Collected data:
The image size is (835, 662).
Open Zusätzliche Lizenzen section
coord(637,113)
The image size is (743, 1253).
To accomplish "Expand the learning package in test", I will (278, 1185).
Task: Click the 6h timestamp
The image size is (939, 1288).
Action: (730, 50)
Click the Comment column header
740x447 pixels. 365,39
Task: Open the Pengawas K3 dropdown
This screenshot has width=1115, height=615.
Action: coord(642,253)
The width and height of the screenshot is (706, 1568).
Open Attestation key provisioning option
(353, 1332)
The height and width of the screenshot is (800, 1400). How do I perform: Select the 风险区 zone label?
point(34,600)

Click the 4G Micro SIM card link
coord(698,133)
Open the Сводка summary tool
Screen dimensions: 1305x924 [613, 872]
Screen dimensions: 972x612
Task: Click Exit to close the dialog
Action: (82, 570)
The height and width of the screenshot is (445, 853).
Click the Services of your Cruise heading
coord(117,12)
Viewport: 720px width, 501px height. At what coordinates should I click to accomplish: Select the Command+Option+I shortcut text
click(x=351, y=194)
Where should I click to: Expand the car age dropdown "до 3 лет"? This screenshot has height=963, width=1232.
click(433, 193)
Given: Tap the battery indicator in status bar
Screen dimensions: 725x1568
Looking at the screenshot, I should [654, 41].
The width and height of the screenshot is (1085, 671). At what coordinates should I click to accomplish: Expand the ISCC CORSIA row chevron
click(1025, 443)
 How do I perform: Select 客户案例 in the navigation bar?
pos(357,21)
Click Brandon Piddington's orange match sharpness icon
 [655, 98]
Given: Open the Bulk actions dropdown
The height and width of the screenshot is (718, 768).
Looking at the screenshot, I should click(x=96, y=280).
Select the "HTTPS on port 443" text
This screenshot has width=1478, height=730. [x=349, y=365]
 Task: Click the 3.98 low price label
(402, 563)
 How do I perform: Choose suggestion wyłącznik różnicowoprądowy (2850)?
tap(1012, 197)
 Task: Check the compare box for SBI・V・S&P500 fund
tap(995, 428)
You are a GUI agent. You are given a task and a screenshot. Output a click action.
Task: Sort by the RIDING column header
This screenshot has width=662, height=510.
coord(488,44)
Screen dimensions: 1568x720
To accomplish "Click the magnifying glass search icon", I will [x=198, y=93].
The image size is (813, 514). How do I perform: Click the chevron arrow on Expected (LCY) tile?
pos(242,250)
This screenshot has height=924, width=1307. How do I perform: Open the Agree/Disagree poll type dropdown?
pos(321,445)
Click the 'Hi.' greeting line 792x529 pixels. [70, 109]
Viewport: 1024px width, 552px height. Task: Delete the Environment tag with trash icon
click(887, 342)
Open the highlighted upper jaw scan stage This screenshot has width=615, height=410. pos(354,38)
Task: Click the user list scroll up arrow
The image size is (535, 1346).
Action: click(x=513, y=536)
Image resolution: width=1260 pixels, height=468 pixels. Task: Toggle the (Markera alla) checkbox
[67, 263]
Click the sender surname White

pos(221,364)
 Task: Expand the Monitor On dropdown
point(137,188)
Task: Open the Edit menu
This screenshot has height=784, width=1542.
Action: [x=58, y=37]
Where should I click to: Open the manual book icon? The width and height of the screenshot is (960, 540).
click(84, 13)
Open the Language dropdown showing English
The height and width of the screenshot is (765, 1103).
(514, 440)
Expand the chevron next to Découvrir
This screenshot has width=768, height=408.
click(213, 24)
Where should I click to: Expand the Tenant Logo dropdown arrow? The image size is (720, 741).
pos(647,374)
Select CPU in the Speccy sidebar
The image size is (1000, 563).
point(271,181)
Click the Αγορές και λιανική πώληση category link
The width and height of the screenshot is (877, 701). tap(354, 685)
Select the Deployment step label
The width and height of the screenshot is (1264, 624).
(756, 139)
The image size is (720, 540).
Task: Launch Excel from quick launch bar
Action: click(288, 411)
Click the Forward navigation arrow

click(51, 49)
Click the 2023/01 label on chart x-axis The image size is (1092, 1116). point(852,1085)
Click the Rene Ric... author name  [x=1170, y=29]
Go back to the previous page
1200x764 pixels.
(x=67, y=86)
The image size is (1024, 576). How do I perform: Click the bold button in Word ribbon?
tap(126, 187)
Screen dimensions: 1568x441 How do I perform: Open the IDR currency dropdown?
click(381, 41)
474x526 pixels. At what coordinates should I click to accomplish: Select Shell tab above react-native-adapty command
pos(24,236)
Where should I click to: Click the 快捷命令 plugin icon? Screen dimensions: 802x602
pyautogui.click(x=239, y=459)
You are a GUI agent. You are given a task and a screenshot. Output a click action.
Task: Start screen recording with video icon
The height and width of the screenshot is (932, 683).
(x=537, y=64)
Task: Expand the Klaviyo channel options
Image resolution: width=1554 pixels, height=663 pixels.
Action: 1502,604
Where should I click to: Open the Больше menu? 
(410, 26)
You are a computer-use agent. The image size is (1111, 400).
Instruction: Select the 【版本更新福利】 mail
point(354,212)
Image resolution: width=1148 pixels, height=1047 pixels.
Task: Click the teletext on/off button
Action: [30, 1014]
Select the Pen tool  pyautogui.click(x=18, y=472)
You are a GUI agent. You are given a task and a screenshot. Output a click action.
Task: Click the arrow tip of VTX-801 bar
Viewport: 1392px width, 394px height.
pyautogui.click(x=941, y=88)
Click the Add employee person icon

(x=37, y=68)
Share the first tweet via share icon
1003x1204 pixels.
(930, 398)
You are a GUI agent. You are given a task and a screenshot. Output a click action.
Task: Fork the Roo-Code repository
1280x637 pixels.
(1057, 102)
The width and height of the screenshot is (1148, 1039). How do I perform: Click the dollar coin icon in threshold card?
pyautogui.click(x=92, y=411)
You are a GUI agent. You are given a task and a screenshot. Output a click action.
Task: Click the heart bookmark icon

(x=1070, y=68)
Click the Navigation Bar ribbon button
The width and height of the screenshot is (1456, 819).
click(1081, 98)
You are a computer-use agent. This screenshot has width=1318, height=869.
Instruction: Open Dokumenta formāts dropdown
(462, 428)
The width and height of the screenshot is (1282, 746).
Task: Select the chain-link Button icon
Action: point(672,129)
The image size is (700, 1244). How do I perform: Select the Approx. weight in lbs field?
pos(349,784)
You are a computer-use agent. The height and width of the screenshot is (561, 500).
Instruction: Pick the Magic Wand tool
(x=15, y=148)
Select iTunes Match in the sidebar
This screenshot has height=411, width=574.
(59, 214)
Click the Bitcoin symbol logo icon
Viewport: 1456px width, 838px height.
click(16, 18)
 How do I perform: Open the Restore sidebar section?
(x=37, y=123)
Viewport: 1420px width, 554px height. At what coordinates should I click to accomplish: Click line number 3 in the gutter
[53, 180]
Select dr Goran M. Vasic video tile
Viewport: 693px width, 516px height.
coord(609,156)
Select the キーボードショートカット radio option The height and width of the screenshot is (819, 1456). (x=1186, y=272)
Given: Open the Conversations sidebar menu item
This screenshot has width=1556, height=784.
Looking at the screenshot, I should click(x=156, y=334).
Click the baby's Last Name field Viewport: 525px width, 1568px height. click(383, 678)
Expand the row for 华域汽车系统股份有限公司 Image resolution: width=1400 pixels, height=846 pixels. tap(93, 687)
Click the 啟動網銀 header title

*WHAT YOU WILL DO*:
Copy the records above exactly.

*EXERCISE SOLUTION*:
The image size is (835, 662).
Open Zusätzliche Lizenzen section
coord(637,113)
The image size is (743, 1253).
To accomplish "Expand the learning package in test", I will (278, 1185).
Task: Click the 6h timestamp
The image size is (939, 1288).
Action: (730, 50)
Click the Comment column header
740x447 pixels. 365,39
Task: Open the Pengawas K3 dropdown
This screenshot has width=1115, height=615.
Action: coord(642,253)
The width and height of the screenshot is (706, 1568).
Open Attestation key provisioning option
(353, 1332)
The height and width of the screenshot is (800, 1400). How do I perform: Select the 风险区 zone label?
point(34,600)

Click the 4G Micro SIM card link
coord(698,133)
Open the Сводка summary tool
Screen dimensions: 1305x924 [613, 872]
Screen dimensions: 972x612
Task: Click Exit to close the dialog
Action: (82, 570)
The height and width of the screenshot is (445, 853).
Click the Services of your Cruise heading
coord(117,12)
Viewport: 720px width, 501px height. At what coordinates should I click to accomplish: Select the Command+Option+I shortcut text
click(x=351, y=194)
Where should I click to: Expand the car age dropdown "до 3 лет"? This screenshot has height=963, width=1232.
click(433, 193)
Given: Tap the battery indicator in status bar
Screen dimensions: 725x1568
Looking at the screenshot, I should [654, 41].
The width and height of the screenshot is (1085, 671). At what coordinates should I click to accomplish: Expand the ISCC CORSIA row chevron
click(1025, 443)
 How do I perform: Select 客户案例 in the navigation bar?
pos(357,21)
Click Brandon Piddington's orange match sharpness icon
 [655, 98]
Given: Open the Bulk actions dropdown
The height and width of the screenshot is (718, 768).
Looking at the screenshot, I should click(x=96, y=280).
Select the "HTTPS on port 443" text
This screenshot has width=1478, height=730. [x=349, y=365]
 Task: Click the 3.98 low price label
(402, 563)
 How do I perform: Choose suggestion wyłącznik różnicowoprądowy (2850)?
tap(1012, 197)
 Task: Check the compare box for SBI・V・S&P500 fund
tap(995, 428)
You are a GUI agent. You are given a task and a screenshot. Output a click action.
Task: Sort by the RIDING column header
This screenshot has width=662, height=510.
coord(488,44)
Screen dimensions: 1568x720
To accomplish "Click the magnifying glass search icon", I will [x=198, y=93].
The image size is (813, 514). How do I perform: Click the chevron arrow on Expected (LCY) tile?
pos(242,250)
This screenshot has height=924, width=1307. How do I perform: Open the Agree/Disagree poll type dropdown?
pos(321,445)
Click the 'Hi.' greeting line 792x529 pixels. [70, 109]
Viewport: 1024px width, 552px height. Task: Delete the Environment tag with trash icon
click(887, 342)
Open the highlighted upper jaw scan stage This screenshot has width=615, height=410. pos(354,38)
Task: Click the user list scroll up arrow
The image size is (535, 1346).
Action: click(x=513, y=536)
Image resolution: width=1260 pixels, height=468 pixels. Task: Toggle the (Markera alla) checkbox
[67, 263]
Click the sender surname White

pos(221,364)
 Task: Expand the Monitor On dropdown
point(137,188)
Task: Open the Edit menu
This screenshot has height=784, width=1542.
Action: [x=58, y=37]
Where should I click to: Open the manual book icon? The width and height of the screenshot is (960, 540).
click(84, 13)
Open the Language dropdown showing English
The height and width of the screenshot is (765, 1103).
(514, 440)
Expand the chevron next to Découvrir
This screenshot has width=768, height=408.
click(213, 24)
Where should I click to: Expand the Tenant Logo dropdown arrow? The image size is (720, 741).
pos(647,374)
Select CPU in the Speccy sidebar
The image size is (1000, 563).
point(271,181)
Click the Αγορές και λιανική πώληση category link
The width and height of the screenshot is (877, 701). tap(354, 685)
Select the Deployment step label
The width and height of the screenshot is (1264, 624).
(756, 139)
The image size is (720, 540).
Task: Launch Excel from quick launch bar
Action: click(288, 411)
Click the Forward navigation arrow

click(51, 49)
Click the 2023/01 label on chart x-axis The image size is (1092, 1116). point(852,1085)
Click the Rene Ric... author name  [x=1170, y=29]
Go back to the previous page
1200x764 pixels.
(x=67, y=86)
The image size is (1024, 576). How do I perform: Click the bold button in Word ribbon?
tap(126, 187)
Screen dimensions: 1568x441 How do I perform: Open the IDR currency dropdown?
click(381, 41)
474x526 pixels. At what coordinates should I click to accomplish: Select Shell tab above react-native-adapty command
pos(24,236)
Where should I click to: Click the 快捷命令 plugin icon? Screen dimensions: 802x602
pyautogui.click(x=239, y=459)
You are a GUI agent. You are given a task and a screenshot. Output a click action.
Task: Start screen recording with video icon
The height and width of the screenshot is (932, 683).
(x=537, y=64)
Task: Expand the Klaviyo channel options
Image resolution: width=1554 pixels, height=663 pixels.
Action: 1502,604
Where should I click to: Open the Больше menu? 
(410, 26)
You are a computer-use agent. The image size is (1111, 400).
Instruction: Select the 【版本更新福利】 mail
point(354,212)
Image resolution: width=1148 pixels, height=1047 pixels.
Task: Click the teletext on/off button
Action: [30, 1014]
Select the Pen tool  pyautogui.click(x=18, y=472)
You are a GUI agent. You are given a task and a screenshot. Output a click action.
Task: Click the arrow tip of VTX-801 bar
Viewport: 1392px width, 394px height.
pyautogui.click(x=941, y=88)
Click the Add employee person icon

(x=37, y=68)
Share the first tweet via share icon
1003x1204 pixels.
(930, 398)
You are a GUI agent. You are given a task and a screenshot. Output a click action.
Task: Fork the Roo-Code repository
1280x637 pixels.
(1057, 102)
The width and height of the screenshot is (1148, 1039). How do I perform: Click the dollar coin icon in threshold card?
pyautogui.click(x=92, y=411)
You are a GUI agent. You are given a task and a screenshot. Output a click action.
Task: Click the heart bookmark icon

(x=1070, y=68)
Click the Navigation Bar ribbon button
The width and height of the screenshot is (1456, 819).
click(1081, 98)
You are a computer-use agent. This screenshot has width=1318, height=869.
Instruction: Open Dokumenta formāts dropdown
(462, 428)
The width and height of the screenshot is (1282, 746).
Task: Select the chain-link Button icon
Action: point(672,129)
The image size is (700, 1244). How do I perform: Select the Approx. weight in lbs field?
pos(349,784)
You are a computer-use agent. The height and width of the screenshot is (561, 500).
Instruction: Pick the Magic Wand tool
(x=15, y=148)
Select iTunes Match in the sidebar
This screenshot has height=411, width=574.
(59, 214)
Click the Bitcoin symbol logo icon
Viewport: 1456px width, 838px height.
click(16, 18)
 How do I perform: Open the Restore sidebar section?
(x=37, y=123)
Viewport: 1420px width, 554px height. At what coordinates should I click to accomplish: Click line number 3 in the gutter
[53, 180]
Select dr Goran M. Vasic video tile
Viewport: 693px width, 516px height.
coord(609,156)
Select the キーボードショートカット radio option The height and width of the screenshot is (819, 1456). (x=1186, y=272)
Given: Open the Conversations sidebar menu item
This screenshot has width=1556, height=784.
Looking at the screenshot, I should click(x=156, y=334).
Click the baby's Last Name field Viewport: 525px width, 1568px height. click(383, 678)
Expand the row for 华域汽车系统股份有限公司 Image resolution: width=1400 pixels, height=846 pixels. tap(93, 687)
Click the 啟動網銀 header title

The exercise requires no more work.